MindTree’s new initiative to assimilate new recruits



Promoting openness: Employees of MindTree Consulting next to a display board.

Rasheeda Bhagat

Chennai, Aug. 26 IT companies are known for their swank, bright and cheerful office spaces, where the employees are encouraged to put up pictures, drawings, etc. Mindtree Consulting’s West Campus building in Bangalore is no different, and has also initiated an interesting exercise to integrate the 500-odd new employees of the company.

N.S.Parthasarathy, the company’s Executive Vice-President, Delivery and Operations, explains that every year Mindtree recruits between 600 and 1,000 people from campuses. “This year we recruited 1,000 people and the challenge is how to assimilate these people into the company, which for all newcomers, is a big and unknown entity.”

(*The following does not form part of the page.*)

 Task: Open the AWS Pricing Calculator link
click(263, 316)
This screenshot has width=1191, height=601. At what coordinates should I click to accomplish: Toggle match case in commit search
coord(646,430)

After some brainstorming it was decided that in the campus induction programme, along with the training the new recruits would be exposed to a home-like atmosphere. “The idea was not to only to improve their technical skills but also to emotionally assimilate them into the wider MindTree community,” he said.

Child at school

The analogy adopted was the learning of a child that takes places between the home and the school. “We said there are two important actors there – the parent and the teacher. Once in a while you scold the kid if he is not studying and at other times you question the teacher saying you’re not teaching my child properly. But in the context of an organisation the parent does not exist.”

So it was decided to split the present batch of 500 new recruits into three groups, and give them a classroom, as well as a ‘house’ – complete with a “parent”.

Parent, anchor, leader

“For this we pulled out three very senior MindTree minds (employees here are known thus), in the rank of general manager or above, and told them you’re going to be full-time parents for these kids for two months,” he said. This means that the three parents, called PALs (parent, anchor, leader), are available to these young employees through the two-month training period that began on July 4.

So each morning before going into the classroom for training, the youngsters assemble in the “living room” of the house, where the PAL interacts with the youngsters. This is the centre of all activity and interactions and is developed like an amphitheatre, and each youngster has his/her own locker or private space. On the display boards creative energy finds an outlet and one of the prominent sketches was that of the Mindtree Chairman Ashok Soota with these words: “It is ok to smile, Ashok”!

Parthasarathy said such comments or banter are encouraged, and the ‘parent’ is also available to the youngsters to clear their doubts and “give advice on career, food, life… anything they feel like asking.”

After a 30- minute session, the recruits go for their training sessions and the evening too winds up with the ‘parent’. “These three batches will pass out in September and we feel they will integrate much faster with the organisation,” he added.